Will I always have a difficult time clearing my mind from my cunning ‘friend’ anger? Or will I continue to feel the peace possible if I practice mindfulness enough? I hope for the latter. But if there is one thing I do know, it’s that this girl is ready for her happiness to continue to grow each day. I’m good with making vulnerability my new ‘friend’, and seeing where the possibilities of this journey continue to take me.

Shedding The Armour on Our Hearts

As I grow along this journey of enlightenment in which I’ve clumsily stumbled upon, I continue to possess this deep desire to continue sharing with you. I liken the desire to how I felt as a child when it was show-and-tell day…do you remember that feeling? Excited and nervous…not knowing exactly what to say so that everyone watching ‘gets’ how important the object is to you.
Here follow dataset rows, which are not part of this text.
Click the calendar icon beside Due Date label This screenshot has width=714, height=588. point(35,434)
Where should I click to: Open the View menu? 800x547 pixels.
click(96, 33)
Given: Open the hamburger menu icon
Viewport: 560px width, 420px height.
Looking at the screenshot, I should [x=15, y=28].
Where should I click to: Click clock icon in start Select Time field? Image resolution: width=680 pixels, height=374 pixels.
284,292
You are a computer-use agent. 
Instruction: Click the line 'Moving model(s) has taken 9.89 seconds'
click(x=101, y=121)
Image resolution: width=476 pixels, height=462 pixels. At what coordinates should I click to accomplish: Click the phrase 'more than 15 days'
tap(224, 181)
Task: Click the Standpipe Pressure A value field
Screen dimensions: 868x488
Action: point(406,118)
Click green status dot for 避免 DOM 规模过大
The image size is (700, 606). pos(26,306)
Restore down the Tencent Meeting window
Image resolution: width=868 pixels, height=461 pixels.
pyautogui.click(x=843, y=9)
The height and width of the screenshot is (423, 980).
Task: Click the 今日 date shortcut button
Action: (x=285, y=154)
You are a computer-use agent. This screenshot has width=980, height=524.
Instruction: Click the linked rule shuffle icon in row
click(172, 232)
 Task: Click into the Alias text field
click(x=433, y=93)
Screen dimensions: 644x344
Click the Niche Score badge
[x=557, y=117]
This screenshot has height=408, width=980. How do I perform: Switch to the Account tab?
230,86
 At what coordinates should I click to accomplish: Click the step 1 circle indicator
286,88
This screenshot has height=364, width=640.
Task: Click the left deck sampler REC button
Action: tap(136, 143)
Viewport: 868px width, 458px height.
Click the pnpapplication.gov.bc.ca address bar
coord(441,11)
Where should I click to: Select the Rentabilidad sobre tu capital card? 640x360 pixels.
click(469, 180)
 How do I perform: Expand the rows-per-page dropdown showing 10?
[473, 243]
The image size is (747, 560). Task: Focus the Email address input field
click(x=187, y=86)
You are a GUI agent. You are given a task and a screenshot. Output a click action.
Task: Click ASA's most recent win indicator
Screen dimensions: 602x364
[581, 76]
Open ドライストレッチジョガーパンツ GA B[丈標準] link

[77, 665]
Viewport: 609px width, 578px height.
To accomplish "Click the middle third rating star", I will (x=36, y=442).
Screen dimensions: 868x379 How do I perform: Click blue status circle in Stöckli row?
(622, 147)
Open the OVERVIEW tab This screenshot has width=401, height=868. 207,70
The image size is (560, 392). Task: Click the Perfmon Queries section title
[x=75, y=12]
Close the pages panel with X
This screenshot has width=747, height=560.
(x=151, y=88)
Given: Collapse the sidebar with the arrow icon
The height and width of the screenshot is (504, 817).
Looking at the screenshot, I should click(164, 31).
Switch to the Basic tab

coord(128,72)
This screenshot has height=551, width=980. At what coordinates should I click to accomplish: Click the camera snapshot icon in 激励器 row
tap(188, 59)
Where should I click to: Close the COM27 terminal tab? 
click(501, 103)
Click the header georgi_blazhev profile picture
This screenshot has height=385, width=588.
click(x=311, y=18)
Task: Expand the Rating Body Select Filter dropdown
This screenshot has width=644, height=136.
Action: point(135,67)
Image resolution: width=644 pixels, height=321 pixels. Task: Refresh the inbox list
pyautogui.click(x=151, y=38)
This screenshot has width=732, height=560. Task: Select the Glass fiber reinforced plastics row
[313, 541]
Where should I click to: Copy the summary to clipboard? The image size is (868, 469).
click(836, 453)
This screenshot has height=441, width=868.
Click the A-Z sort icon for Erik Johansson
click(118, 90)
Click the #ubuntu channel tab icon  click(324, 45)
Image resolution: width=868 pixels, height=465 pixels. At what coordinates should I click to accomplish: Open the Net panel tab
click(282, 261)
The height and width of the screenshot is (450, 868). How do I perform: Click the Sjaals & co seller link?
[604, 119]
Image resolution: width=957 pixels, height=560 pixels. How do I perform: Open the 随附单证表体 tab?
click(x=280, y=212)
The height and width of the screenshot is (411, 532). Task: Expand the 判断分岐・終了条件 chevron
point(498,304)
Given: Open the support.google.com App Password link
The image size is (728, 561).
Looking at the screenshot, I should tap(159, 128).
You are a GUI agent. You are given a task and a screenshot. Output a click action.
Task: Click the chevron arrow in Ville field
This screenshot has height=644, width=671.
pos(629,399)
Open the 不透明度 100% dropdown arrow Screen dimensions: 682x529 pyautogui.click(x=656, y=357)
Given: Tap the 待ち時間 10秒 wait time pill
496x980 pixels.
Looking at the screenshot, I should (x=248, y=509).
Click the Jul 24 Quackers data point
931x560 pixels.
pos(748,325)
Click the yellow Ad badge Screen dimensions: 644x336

Sad when time ran out and your turn got postponed to the next-day because you just couldn’t wait to share. So connected to the belief that once you shared, others would ‘feel’ the same level of appreciation as you did for the object. And also proud when someone came up to you afterwards and expressed how much they liked the object too. Well that’s how felt anyway 🙂 Ok, moving along, I would like to attempt to ‘show’ and ‘tell’ you about the importance of acceptance, and how I am learning about its healing qualities in a forum I am grateful to have been exposed to.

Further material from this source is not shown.